DATA PROVIDED Start Marker

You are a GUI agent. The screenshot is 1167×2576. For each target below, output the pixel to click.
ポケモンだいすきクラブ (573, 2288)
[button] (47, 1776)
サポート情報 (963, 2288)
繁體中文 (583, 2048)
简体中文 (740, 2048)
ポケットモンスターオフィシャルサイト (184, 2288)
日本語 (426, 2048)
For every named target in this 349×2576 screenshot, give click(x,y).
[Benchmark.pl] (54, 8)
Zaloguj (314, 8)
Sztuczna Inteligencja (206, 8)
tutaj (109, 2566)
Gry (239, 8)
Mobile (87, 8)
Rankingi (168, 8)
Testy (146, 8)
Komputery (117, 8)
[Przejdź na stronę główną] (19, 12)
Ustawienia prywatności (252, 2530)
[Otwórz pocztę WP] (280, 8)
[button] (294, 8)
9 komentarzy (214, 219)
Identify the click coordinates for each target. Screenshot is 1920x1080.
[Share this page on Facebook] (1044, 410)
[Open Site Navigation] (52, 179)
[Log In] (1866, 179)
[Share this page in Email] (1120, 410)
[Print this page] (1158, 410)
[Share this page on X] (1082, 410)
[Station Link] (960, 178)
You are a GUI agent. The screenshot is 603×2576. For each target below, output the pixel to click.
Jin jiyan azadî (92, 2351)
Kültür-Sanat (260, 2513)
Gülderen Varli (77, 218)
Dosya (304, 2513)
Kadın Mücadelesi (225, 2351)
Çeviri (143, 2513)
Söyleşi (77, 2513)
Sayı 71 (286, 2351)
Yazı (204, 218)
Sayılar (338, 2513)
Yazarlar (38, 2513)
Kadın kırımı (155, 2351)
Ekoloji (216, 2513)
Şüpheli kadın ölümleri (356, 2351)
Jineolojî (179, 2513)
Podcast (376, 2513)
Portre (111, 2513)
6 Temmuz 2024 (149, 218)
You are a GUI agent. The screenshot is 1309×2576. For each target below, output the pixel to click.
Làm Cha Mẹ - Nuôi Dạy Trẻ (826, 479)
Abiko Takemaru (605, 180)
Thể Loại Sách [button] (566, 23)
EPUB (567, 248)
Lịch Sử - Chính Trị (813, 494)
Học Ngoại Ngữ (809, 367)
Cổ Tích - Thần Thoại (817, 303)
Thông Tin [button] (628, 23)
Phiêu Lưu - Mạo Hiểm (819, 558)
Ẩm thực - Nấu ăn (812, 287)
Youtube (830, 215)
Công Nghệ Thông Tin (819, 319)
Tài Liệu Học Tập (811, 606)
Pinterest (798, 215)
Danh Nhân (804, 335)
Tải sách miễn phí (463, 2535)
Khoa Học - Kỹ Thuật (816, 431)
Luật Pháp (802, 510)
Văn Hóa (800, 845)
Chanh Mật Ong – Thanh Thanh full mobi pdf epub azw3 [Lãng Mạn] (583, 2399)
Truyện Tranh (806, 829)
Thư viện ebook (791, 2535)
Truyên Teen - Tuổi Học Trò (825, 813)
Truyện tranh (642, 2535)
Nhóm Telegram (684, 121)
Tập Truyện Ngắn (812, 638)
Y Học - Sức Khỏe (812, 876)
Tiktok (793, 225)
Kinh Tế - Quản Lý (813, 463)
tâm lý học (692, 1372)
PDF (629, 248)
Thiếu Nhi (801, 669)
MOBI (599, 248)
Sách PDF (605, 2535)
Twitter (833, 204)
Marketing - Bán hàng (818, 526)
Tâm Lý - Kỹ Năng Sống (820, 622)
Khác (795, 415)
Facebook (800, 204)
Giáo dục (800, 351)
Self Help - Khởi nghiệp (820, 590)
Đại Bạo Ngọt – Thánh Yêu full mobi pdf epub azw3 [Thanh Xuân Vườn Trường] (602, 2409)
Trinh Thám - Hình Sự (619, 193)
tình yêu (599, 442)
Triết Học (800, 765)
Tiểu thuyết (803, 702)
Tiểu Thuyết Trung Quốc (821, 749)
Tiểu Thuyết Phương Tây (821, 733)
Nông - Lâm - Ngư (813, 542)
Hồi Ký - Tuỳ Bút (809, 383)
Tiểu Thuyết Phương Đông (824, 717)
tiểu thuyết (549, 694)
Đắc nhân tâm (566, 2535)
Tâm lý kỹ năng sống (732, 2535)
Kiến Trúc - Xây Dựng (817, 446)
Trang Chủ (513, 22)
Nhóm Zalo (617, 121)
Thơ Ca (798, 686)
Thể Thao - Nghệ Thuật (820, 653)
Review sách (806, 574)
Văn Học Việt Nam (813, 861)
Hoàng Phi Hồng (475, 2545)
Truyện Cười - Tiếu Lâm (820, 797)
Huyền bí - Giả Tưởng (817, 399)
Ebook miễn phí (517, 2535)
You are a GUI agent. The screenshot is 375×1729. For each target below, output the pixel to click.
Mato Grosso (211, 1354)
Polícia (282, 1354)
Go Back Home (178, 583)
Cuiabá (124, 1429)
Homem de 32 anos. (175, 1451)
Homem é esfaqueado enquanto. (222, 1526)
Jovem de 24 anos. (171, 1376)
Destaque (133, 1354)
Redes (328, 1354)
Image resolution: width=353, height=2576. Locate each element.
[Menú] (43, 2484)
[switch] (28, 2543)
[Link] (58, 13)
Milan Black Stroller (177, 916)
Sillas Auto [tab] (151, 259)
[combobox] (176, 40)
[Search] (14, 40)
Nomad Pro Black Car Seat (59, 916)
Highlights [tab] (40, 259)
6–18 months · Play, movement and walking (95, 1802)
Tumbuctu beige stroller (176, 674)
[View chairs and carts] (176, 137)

DATA PROVIDED End Marker

:: DIRECTIONS ::
Report each line in the entries where the string "button" occurs.

:: WRITTEN RESPONSE ::
[button] (47, 1776)
[button] (294, 8)
Thể Loại Sách [button] (566, 23)
Thông Tin [button] (628, 23)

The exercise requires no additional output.